Russian Oligarch Vladimir Potanin Steps Down From the Guggenheim’s Board After Two Decades

Potanin was one of a group of oligarchs who met with the Russian president at the Kremlin last week.

MOSCOW, RUSSIA DECEMBER 26, 2018: MMC Norilsk Nickel President and Board Chairman Vladimir Potanin (L) and Russian Central Bank Governor Elvira Nabiullina talking ahead of a meeting of Russian President Vladimir President with Russian businessmen at the Moscow Kremlin. Vyacheslav Prokofyev/TASS (Photo by Vyacheslav ProkofyevTASS via Getty Images)

Vladimir Potanin, one of Russia’s wealthiest oligarchs, has resigned from the board of the Guggenheim Museum, on which he served for two decades.

The museum issued a brief statement yesterday announcing the news. 

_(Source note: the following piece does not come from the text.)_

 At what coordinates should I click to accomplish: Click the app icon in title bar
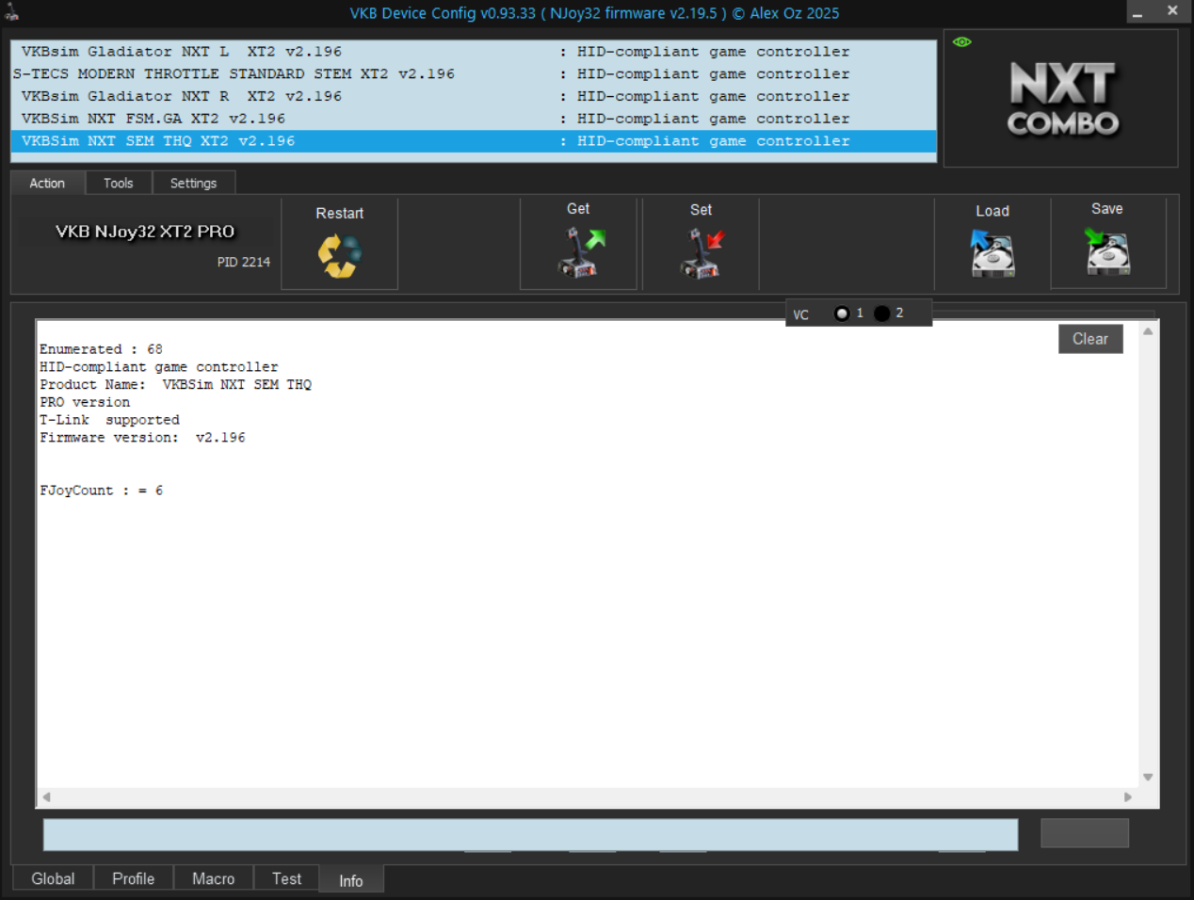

“Vladimir Potanin has advised the board of trustees of his decision to step down as trustee effective immediately,” it read. “The Guggenheim accepts this decision and thanks Mr. Potanin for his service to the museum and his support of exhibition, conservationm and educational programs. The Guggenheim strongly condemns the Russian invasion and unprovoked war against the government and people of Ukraine.”

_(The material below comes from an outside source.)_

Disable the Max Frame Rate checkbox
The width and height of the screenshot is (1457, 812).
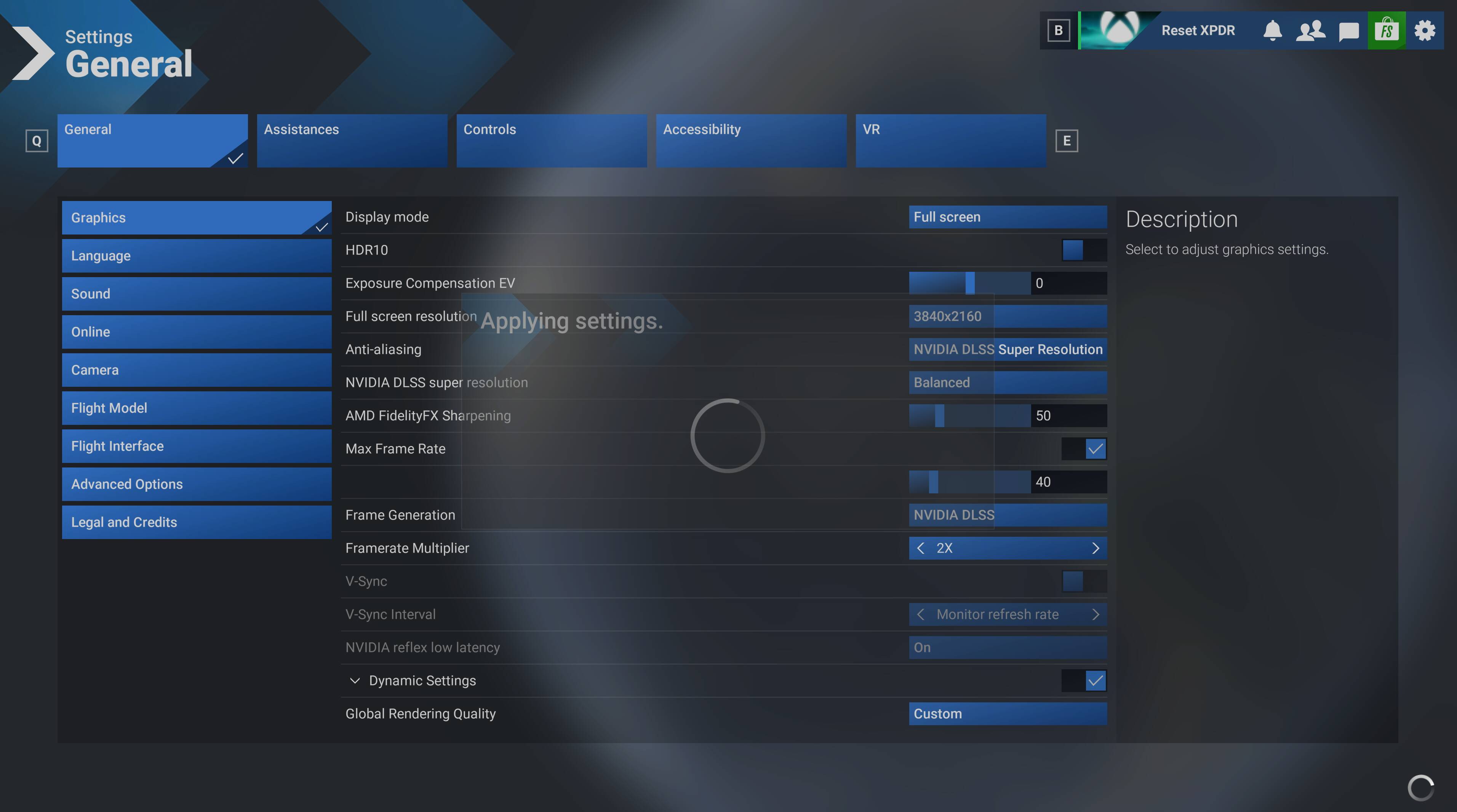pos(1096,449)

The museum did not respond to questions about whether it would return any of the funds Potanin donated.

The Royal Academy in London announced yesterday the resignation of oligarch Petr Anton from its board, and that the institution would return an unspecified donation to Anton.

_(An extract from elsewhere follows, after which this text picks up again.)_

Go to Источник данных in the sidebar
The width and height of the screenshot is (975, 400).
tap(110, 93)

Guests at the Guggenheim "Art After Dark". Courtesy of the Solomon R. Guggenheim, New York.

Guests at the Guggenheim “Art After Dark”. Courtesy of the Solomon R. Guggenheim, New York.

Potanin is president of Norilsk Nickel, the world’s largest producer of high-grade nickel, and he owns about one third of the company, which had revenue of $15.6 billion in 2020. According to the Bloomberg Billionaires Index, Potanin has a net worth of $25.2 billion. His other investments include a controlling stake in Petrovax Pharm, a Russian pharmaceutical company.

Potanin has been a major benefactor to the Guggenheim. His foundation has sponsored numerous exhibitions there, including the current show on Russian artist Wassily Kandinsky, according to the New York Times.

Potanin has never had sanctions imposed against him, but he, like most oligarchs who have amassed fortunes in Russia in recent years, is closely associated with Putin.

Potanin “was among a group of leading oligarchs who met with Mr. Putin in the Kremlin last week, days after the Russian invasion of Ukraine. He has not commented on Russia’s actions in Ukraine,” the Times said.

Potanin joined the Guggenheim board in 2002 and his foundation supported the four-month exhibition “Russia!” in 2005. It was billed at the time as the most comprehensive and significant show of Russian art outside of the country since the end of the Cold War. Putin spoke in New York at the opening of the show. 

Potanin has also been a major donor to the Kennedy Center in Washington D.C., to which he gave $5 million in 2011, according to the Washington Post. The funds were used to remodel a lounge with Russian materials and is now known as the Russian Lounge. At a related event announcing the donation, Kennedy Center chairman David Rubenstein called Potanin a “friend of mine” and “somebody that I’ve known for a number of years and have good relationships with.” The Kennedy Center did not immediately respond to requests for comment about the current state of its relationship with Potanin.

The Post also noted that Potanin was inducted into France’s Legion of Honor after he donated art to the Pompidou Center in Paris.